Hide Forgot
Description of problem: With multus configured, pod can not get secondary interface and IP, this is a regression bug, same configuration worked before. Version-Release number of selected component (if applicable): 4.2.0-0.nightly-2019-07-22-160516 How reproducible: Reproduced in both AWS and Azure Steps to Reproduce: 1. oc project openshift-multus 2. oc create -f https://raw.githubusercontent.com/weliang1/Openshift_Networking/master/Features/multus/ipam-static.yaml 3. oc create -f https://raw.githubusercontent.com/weliang1/Openshift_Networking/master/Features/multus/multus-pod-1.yaml 4. [root@dhcp-41-193 FILE]# oc rsh multuspod-1 sh-4.2# ip a 1: lo: <LOOPBACK,UP,LOWER_UP> mtu 65536 qdisc noqueue state UNKNOWN qlen 1000 link/loopback 00:00:00:00:00:00 brd 00:00:00:00:00:00 inet 127.0.0.1/8 scope host lo valid_lft forever preferred_lft forever inet6 ::1/128 scope host valid_lft forever preferred_lft forever 3: eth0@if18: <BROADCAST,MULTICAST,UP,LOWER_UP> mtu 1450 qdisc noqueue state UP link/ether 0a:58:0a:80:02:0d brd ff:ff:ff:ff:ff:ff link-netnsid 0 inet 10.128.2.13/23 brd 10.128.3.255 scope global eth0 valid_lft forever preferred_lft forever inet6 fe80::c9a:cbff:feaf:998f/64 scope link valid_lft forever preferred_lft forever Actual results: Does not see the secondary interface/ip Expected results: Should see the secondary interface/ip Additional info:
I've been able to replicate the issue.

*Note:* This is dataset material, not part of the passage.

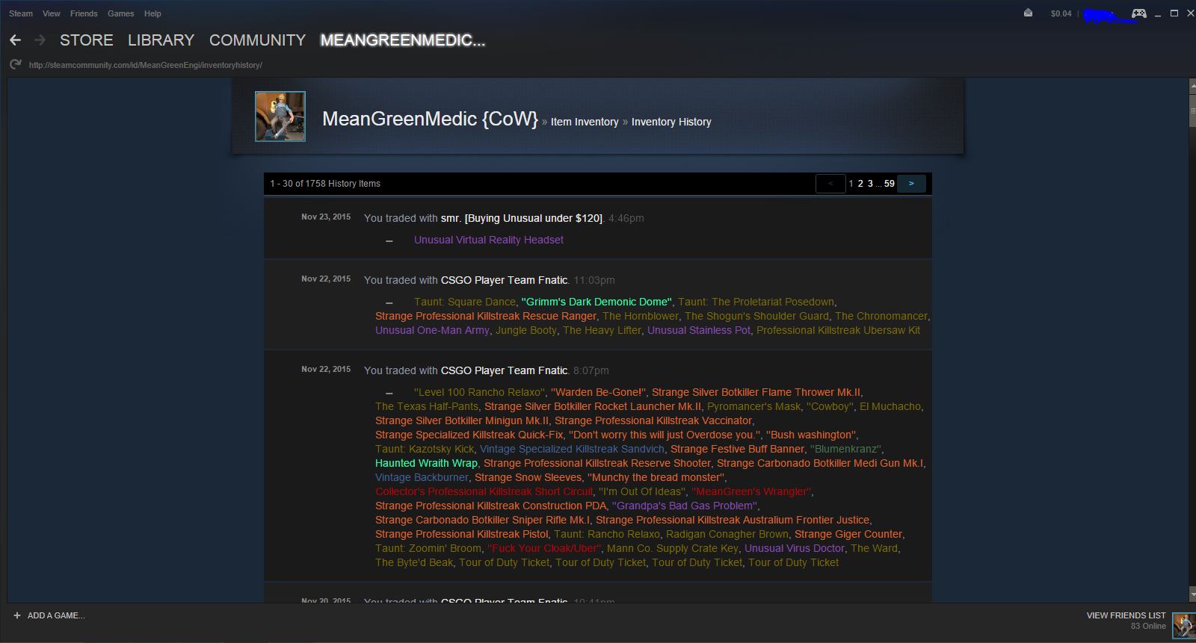Open the Friends menu
Viewport: 1196px width, 643px height.
point(84,13)
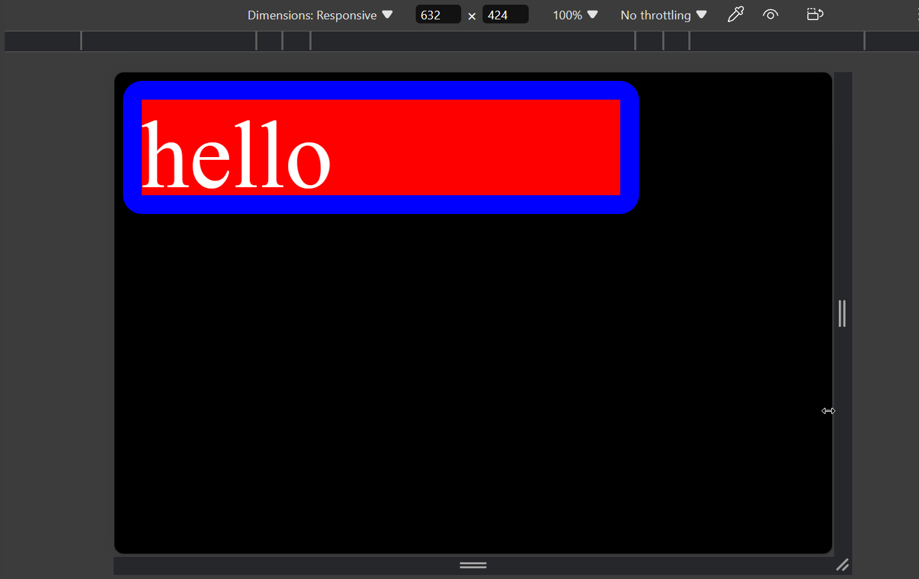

I've been keeping a log of my investigation in this gist: https://gist.github.com/dougbtv/b2dc698cbe7b75d4cea3e7c148e599d3 Currently, I don't believe that Multus is being executed. I believe this as I have updated the configuration to add more logging, however, no logs are created. I have verified that CRI-O is pointing at the directory where the CNI configurations are located, and that the CNI configurations are correctly generated.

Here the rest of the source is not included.